花穂: 兄を応援するためにチアリーディングをやっている妹。他には花を育てるのが好き。しかしドジっ子で泣き虫。事あるごとに「花穂、ドジだけど見捨てないでね」と言ってくるのだが、もしかしたら度重なるドジのせいで捨てられそうになった過去があるのかもしれない。外見上の特徴は明るい茶のセミロングとヘアバンド。兄のことは「お兄ちゃま」と呼ぶ。「お兄ちゃん」なのか「お兄様」なのかどちらかにしてほしいと思わなくもない。

雛子: 妹たちの中で最も小さい(身長132cm)。アニメだと幼稚園児だった。夢の中に出てきたクマを探すために置き手紙を残して島から出ようとするほどアクティブな幼稚園児。まぁ子供なんてそんなもんかもしれない。そうでなくてもアニメでは「年長者のマネをする」「一度伝えたことを再度主張する」「表現が直接的」「舌っ足らずな喋り方」など子供っぽさを遺憾なく発揮していた。外見上の特徴は先述の低身長と高い位置でまとめた短いツインテール。兄のことは「おにいたま」と呼ぶ。あと3年もしたら「お兄様」と呼ぶようになるのかもしれない。ツインテールだし。

咲耶: 妹の枠を積極的に飛び越えようとするアクティブな妹。
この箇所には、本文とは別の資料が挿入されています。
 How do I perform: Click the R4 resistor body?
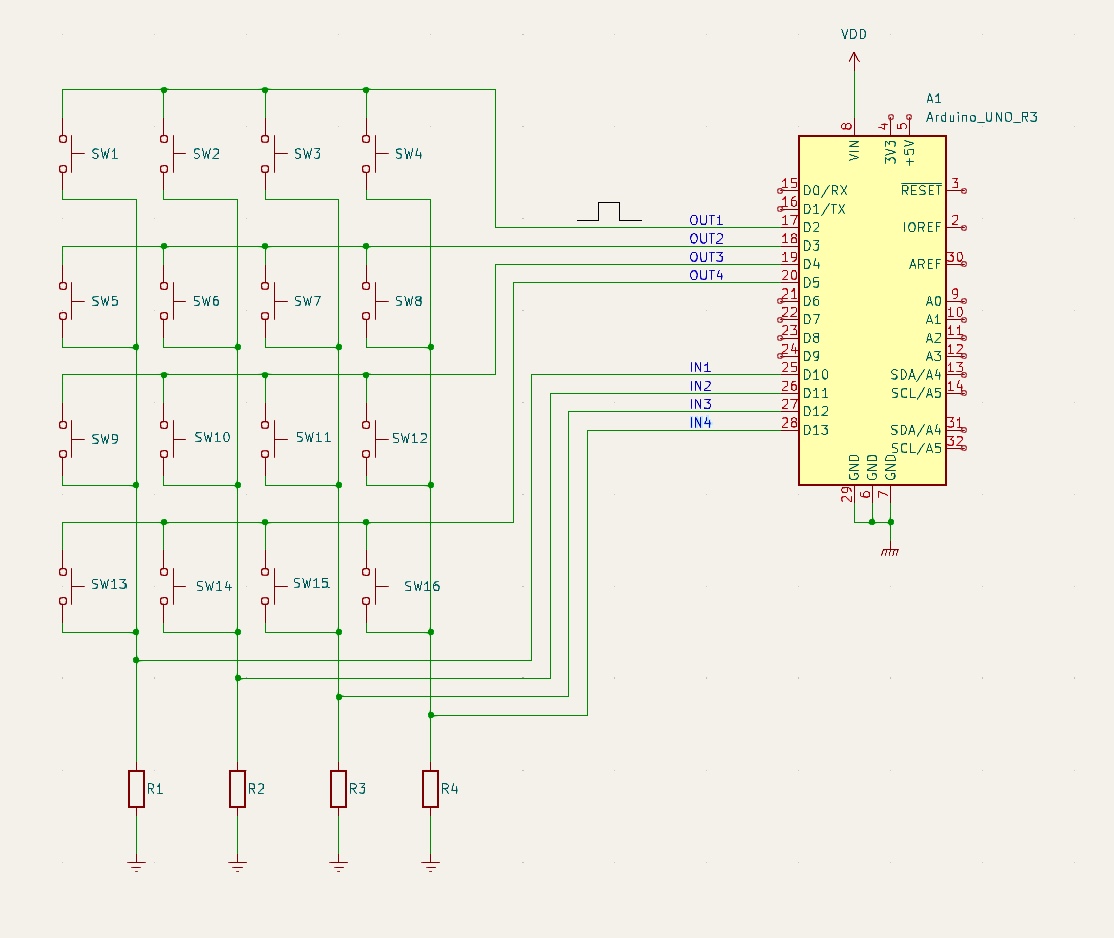(430, 788)
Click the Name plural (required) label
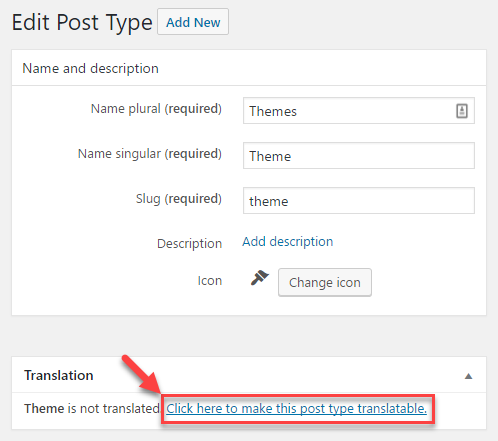The width and height of the screenshot is (498, 441). point(156,109)
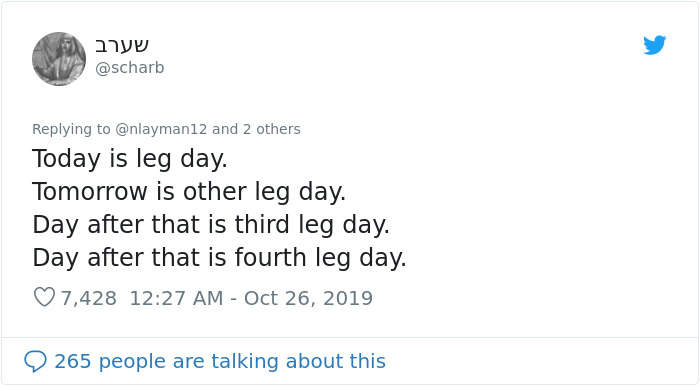Open the 12:27 AM timestamp
Screen dimensions: 700x386
(x=176, y=298)
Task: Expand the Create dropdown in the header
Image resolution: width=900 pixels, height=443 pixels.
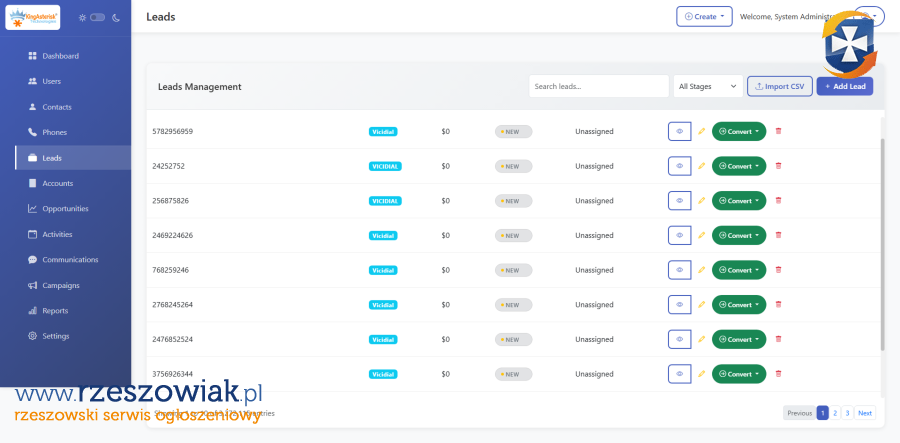Action: pyautogui.click(x=704, y=16)
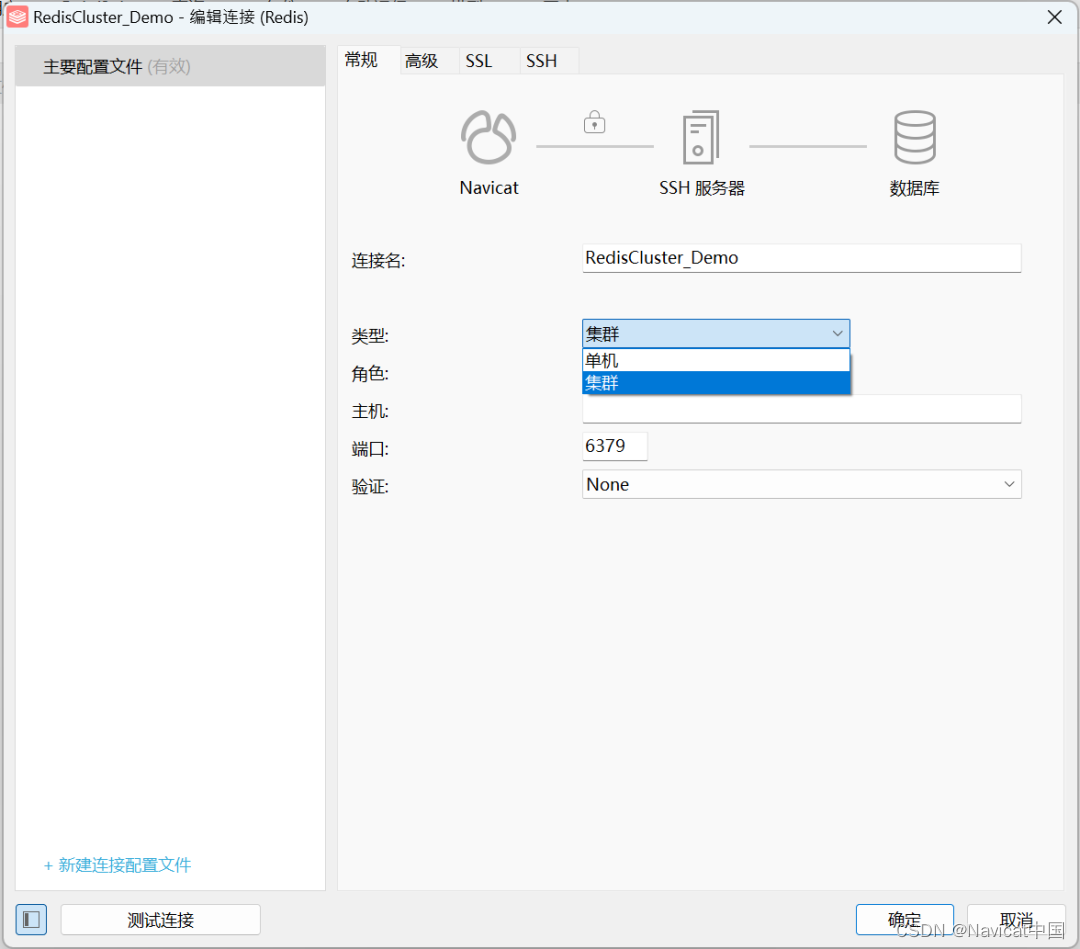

兄のことが大好きなのは可憐とキャラが被っている気がするが、こちらはより積極的にアプローチを掛けてくる。しかしどうあっても妹は兄と結婚はできないという現実の壁を飛び越えられずに悩む場面も。大人びた見た目や言動とは裏腹に、年相応の少女の脆さというものも併せ持つ二面性が多くのお兄様お姉様のハートをキャッチした。おしゃれが大好きという設定の割には私服のセンスがちょっと独特だったりする。部屋着かと思ったらそのまま買い物に行ったりするしね。しかし本気でおしゃれするとめちゃくちゃキレイになる。外見上の特徴は高身長(159cm)と低い位置でまとめた長いツインテール。髪は茶。兄のことは「お兄様」と呼ぶ。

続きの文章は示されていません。